[Records supplied]

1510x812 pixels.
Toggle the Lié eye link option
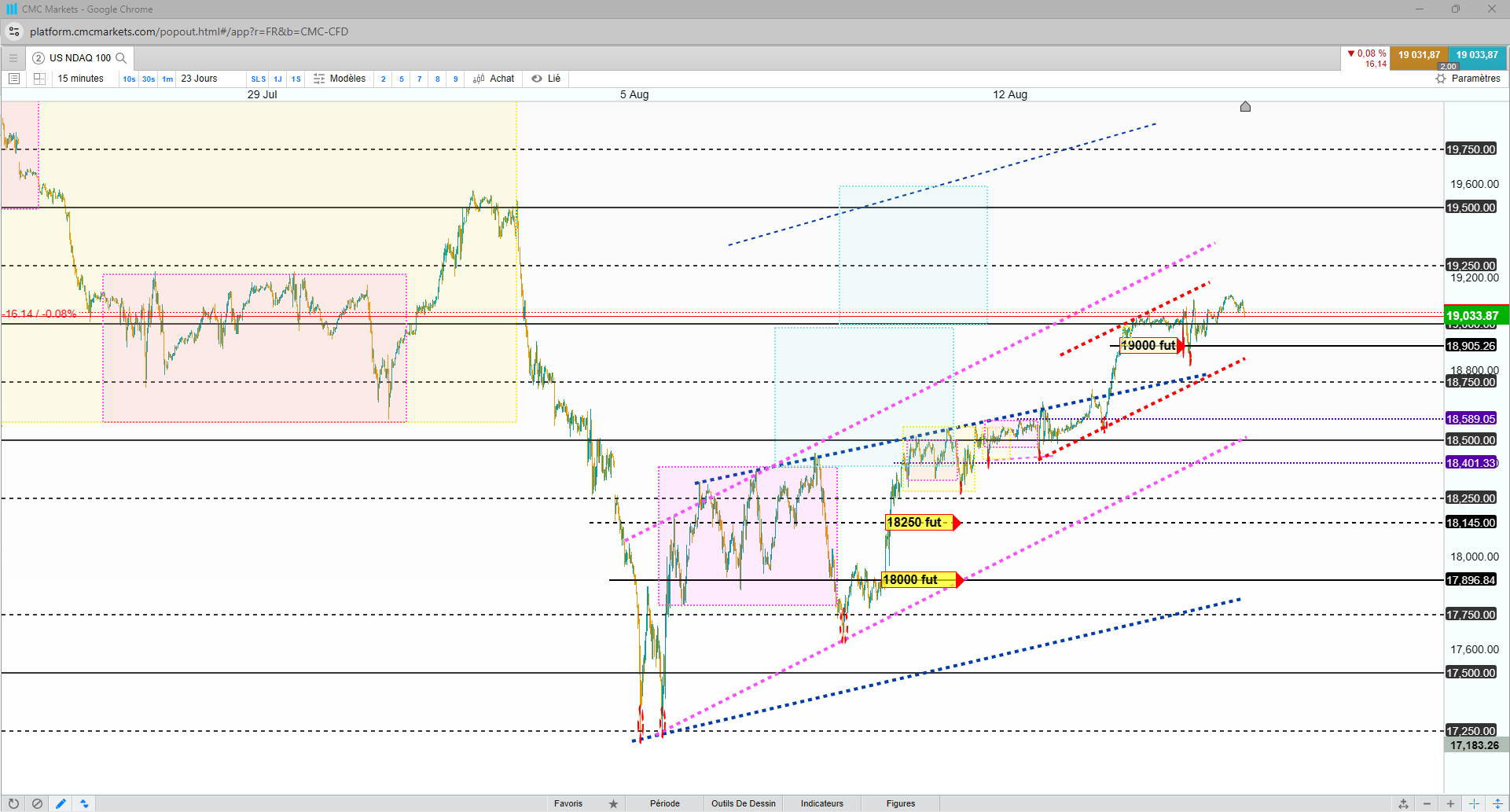point(546,79)
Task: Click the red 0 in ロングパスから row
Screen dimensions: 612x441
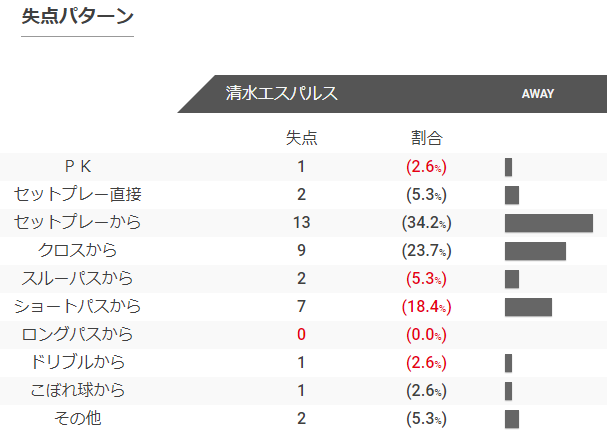Action: [301, 334]
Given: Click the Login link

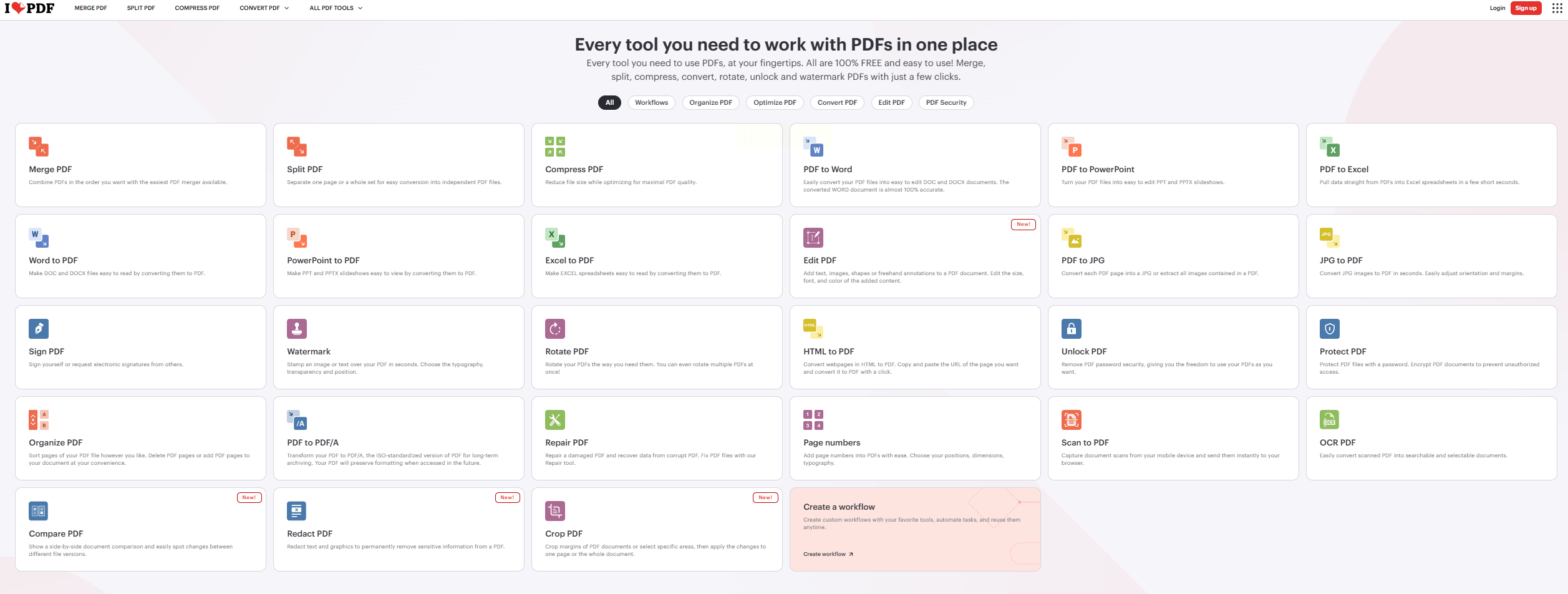Looking at the screenshot, I should [1497, 8].
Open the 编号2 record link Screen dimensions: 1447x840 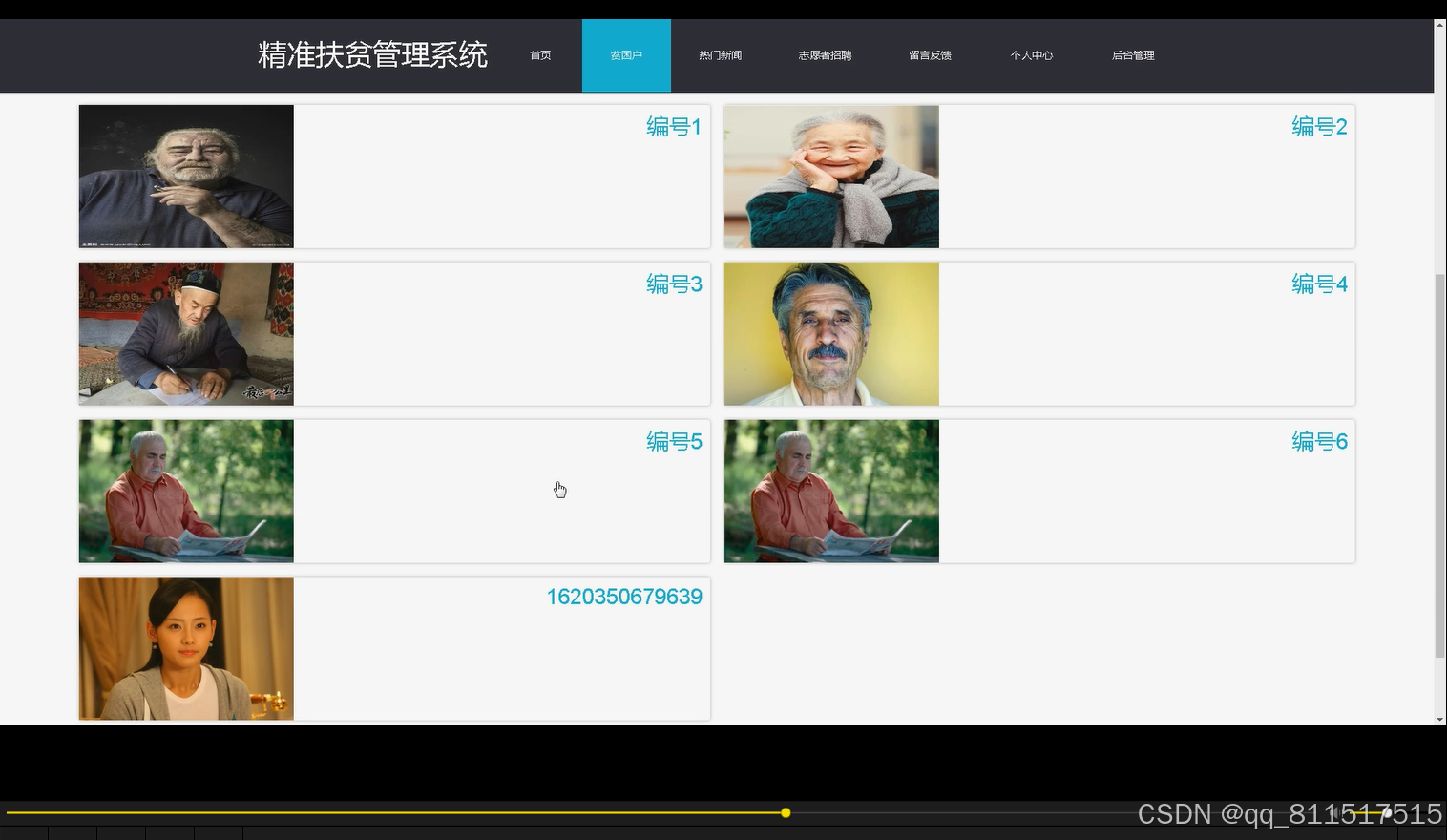[1318, 126]

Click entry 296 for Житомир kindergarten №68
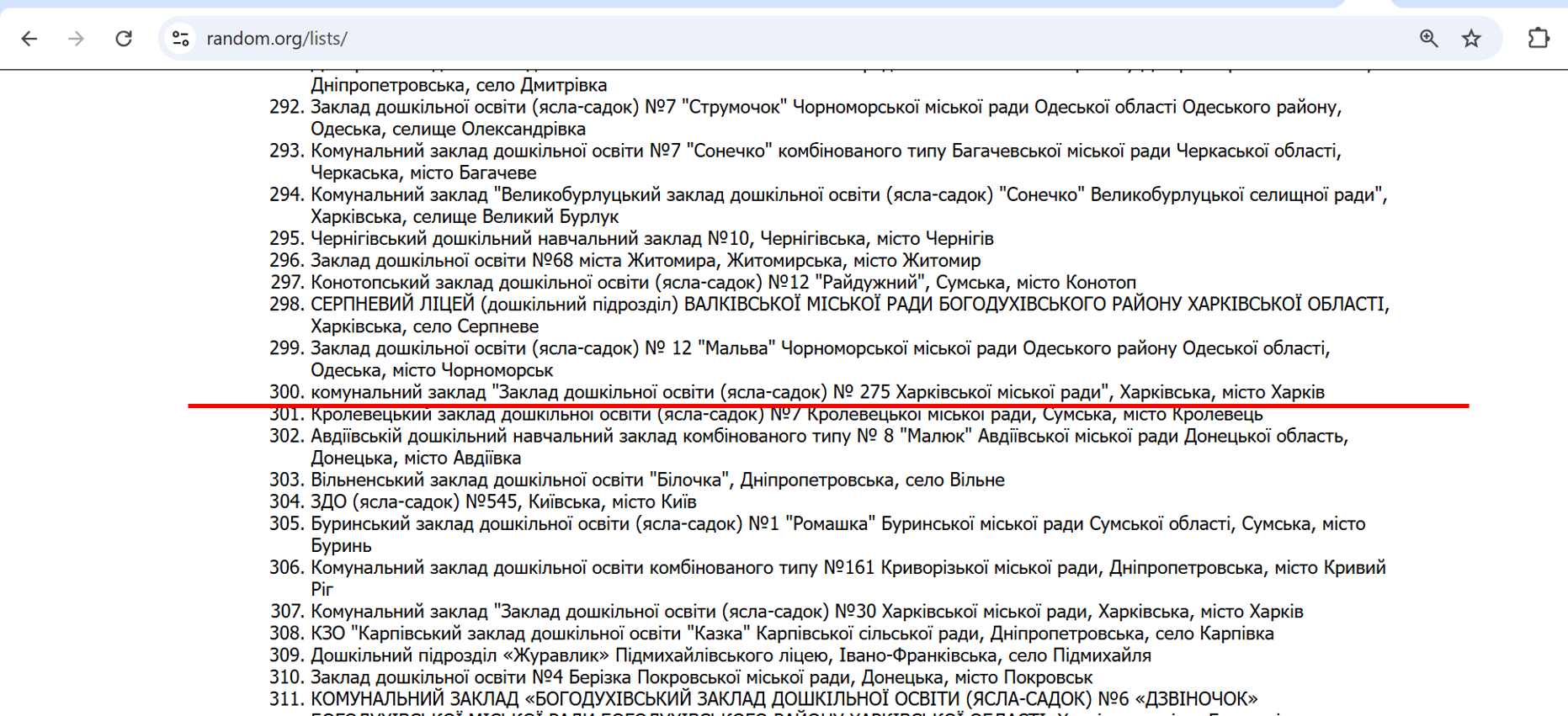tap(645, 261)
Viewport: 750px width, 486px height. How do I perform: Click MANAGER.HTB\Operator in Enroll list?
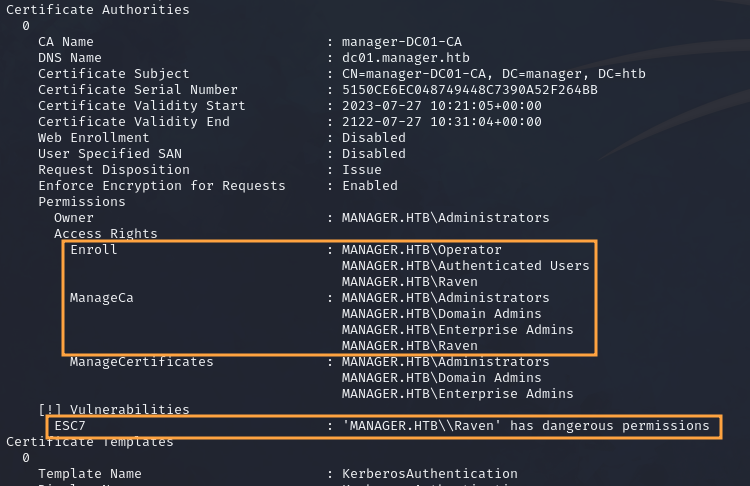point(421,250)
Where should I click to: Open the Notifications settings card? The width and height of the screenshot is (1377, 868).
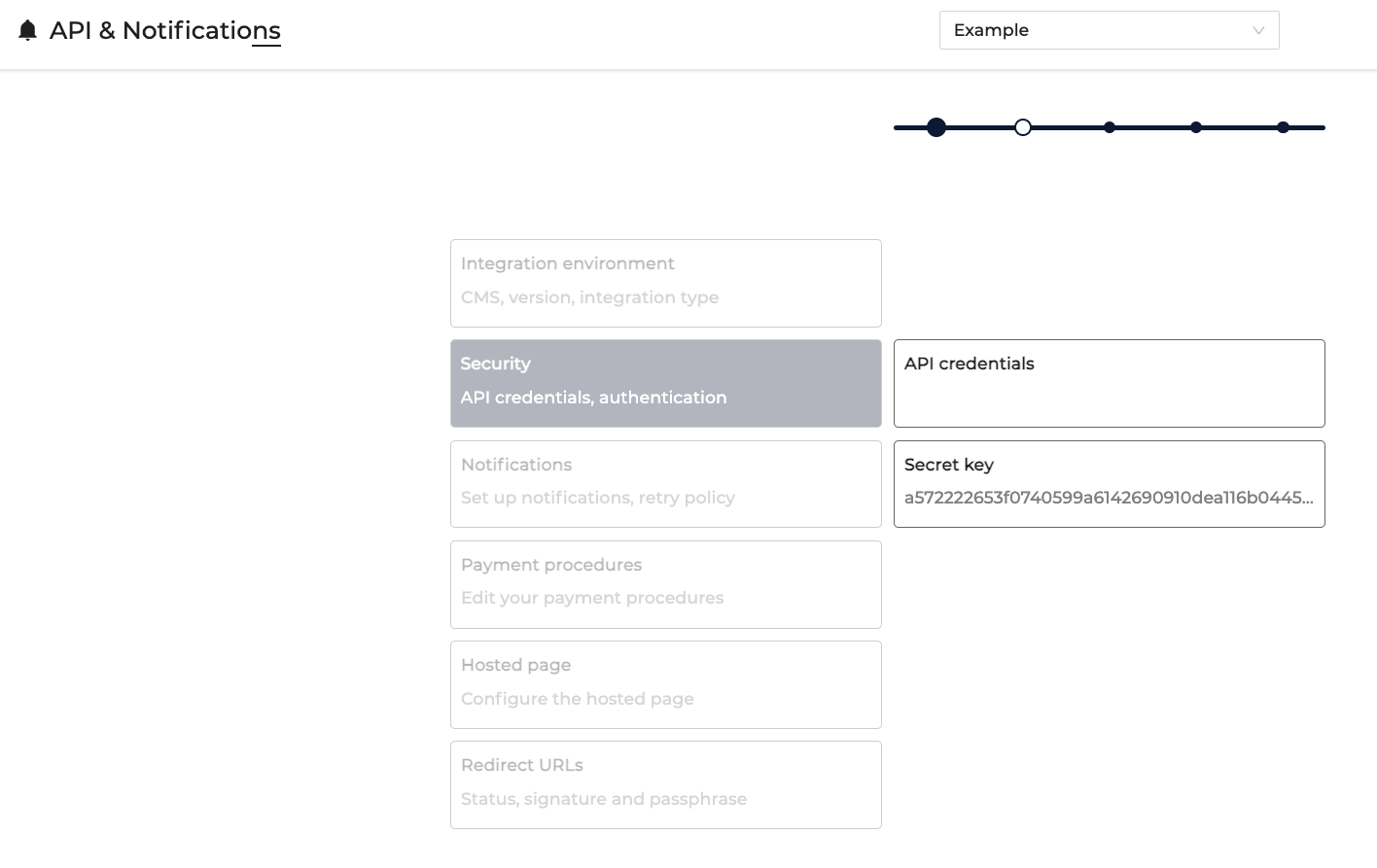(665, 484)
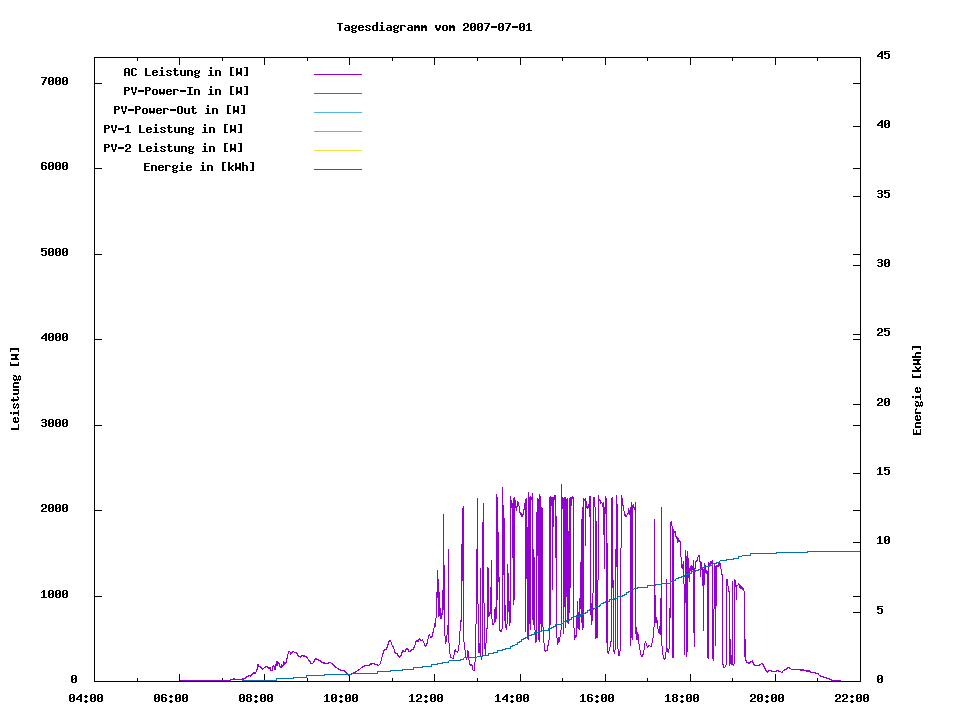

[/Records supplied]

Directions for this task:
Your task is to copy word for word the lines from the line containing "Viewport: 750px width, 486px" to the end of the listing, both included, and to drop any pictures.

Output:
Viewport: 750px width, 486px height. How do I perform: Click MANAGER.HTB\Operator in Enroll list?
point(421,250)
Where should I click to: Open the Notifications settings card? The width and height of the screenshot is (1377, 868).
(665, 484)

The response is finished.